Tek kale veya çift kale maç.
Çocukluğumuzun oyunları.
Hepsi rakip isteyen.
Hepsi ekip isteyen.
Hepsi birliktelik ve kalabalık isteyen oyunlar.
Bizi bulunduğumuz yere bağlayan.
Köklerimiz.
Onun için ayrılamıyoruz köyümüzden.
Mahallemizden.
Kısacası Zonguldak'tan.
Gidenler var.
İstatistikler her yıl yayımlanıyor.
Sayımız azalıyor.
İçlerinde tanıdıklarımız var.
Çoğu mutsuz.
Mutlu olanlar da var.
Hepsi bıraktığı yeri özlüyor.
Bazen aş...
Bazen iş...
Bazen eğitim...
Kısacası...
Hayatının ilerleyen kısmını daha müreffeh yaşayabilmek için terk etmek zorunda kaldığı yeri özlüyor.
O günleri özlüyor.
[*] [*] [*] [*]
Hayatın son merhalesinde geri dönenler var.
Onlar da geri dönünce aradığını bulamıyor.
Başlıyorlar anlatmaya...
- Biz eskiden...
Çocukluk arkadaşlıkları.
Komşuluklar.
Yardımlaşma.
İmece.
Küçüklerin sokak oyunları.
Büyüklerin kahvehane muhabbetleri.
Avcılık anıları.
Bitmiyor.
Yeri de doldurulamıyor.
[*] [*] [*] [*]
Eskiye dönülmüyor.
Yeniler, eskilerin yerini tutmuyor.
İki arada.
Bir derede.
İnsan öylece kalıyor.
[*] [*] [*] [*]
Tıpkı dünya gibi...
Ne dünyaya yerleşebiliyoruz.
Gurbetimiz.
Ne ahirete hazırlanabiliyoruz.
Asıl vatanımız.
Gideceğimiz sonsuzluk.
Dengeyi bir kurabilsek.
Dünya bir gurbet.
Dünyanın da gurbetinde var olmak için kendimizi heder etmeyeceğiz.
Ahiret asıl vatan.
Sonsuzluk.
Hem orası için hazırlanacağız.
Hem de dünyadaki sılamızı terk etmeyeceğiz.

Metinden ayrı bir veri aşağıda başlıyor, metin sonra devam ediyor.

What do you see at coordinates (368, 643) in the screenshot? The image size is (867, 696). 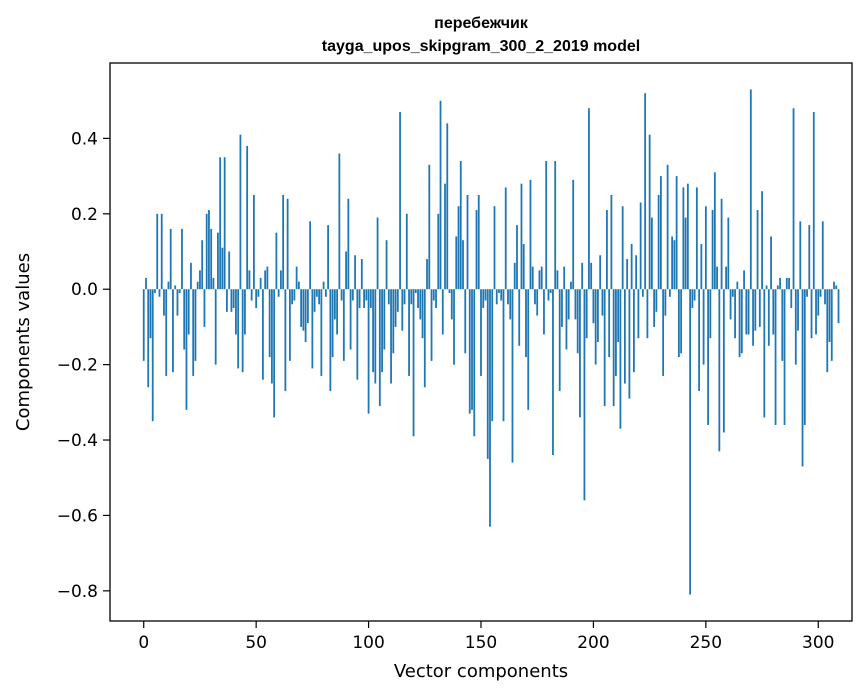 I see `x-tick-label: 100` at bounding box center [368, 643].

Maalesef dengeyi kuramıyoruz.
Bazen bizden kaynaklanıyor.
Bazen şartlar öyle oluşuyor.
Nihayetinde...
Hayat akıp gidiyor.
Iskalıyoruz.
[*] [*] [*] [*]
"Derdi dünya olanın, dünya kadar derdi olur..."
Yunus Emre böyle diyor.
Bizim de dünyalığımız olacak.
Olmalı da.
Müslüman güçlü olmalı.
Ama bu durum dert edecek kadar ileri derece olmamalı.
Bu dünyada kalacak halimiz yok.
Bulunduğumuz yerden başka yerlere de gidecek halimiz yok.
Zonguldak hassasiyetimiz bunun için.
Gelip geçiciler, çoluk çocuğumuzun geleceğini heder etmesin.